In your copy, include every entry exactly as written but no pictures.

MATERIALS PROVIDED:
*** Block opens ***
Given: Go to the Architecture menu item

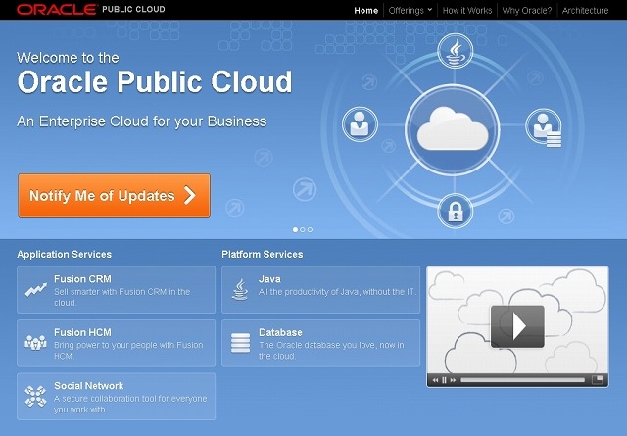Looking at the screenshot, I should point(585,11).
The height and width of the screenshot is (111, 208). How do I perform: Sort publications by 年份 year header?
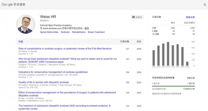tap(139, 42)
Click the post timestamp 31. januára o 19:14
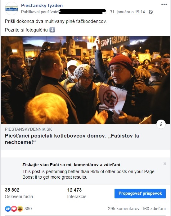This screenshot has height=216, width=171. tap(127, 12)
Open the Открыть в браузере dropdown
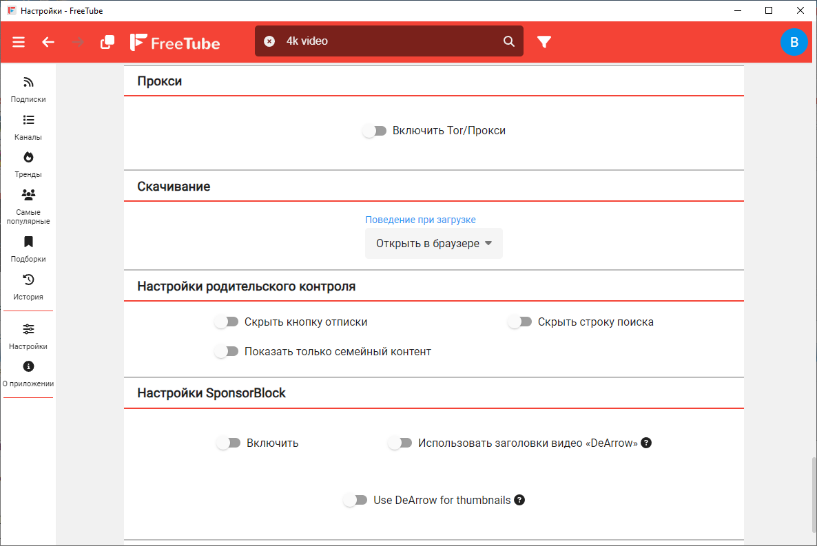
*** Block closes ***
REPLY:
Given: Go to the Architecture menu item

Looking at the screenshot, I should point(585,11).
The height and width of the screenshot is (111, 208). How do I perform: Sort publications by 年份 year header?
tap(139, 42)
Click the post timestamp 31. januára o 19:14
This screenshot has height=216, width=171. tap(127, 12)
Open the Открыть в браузере dropdown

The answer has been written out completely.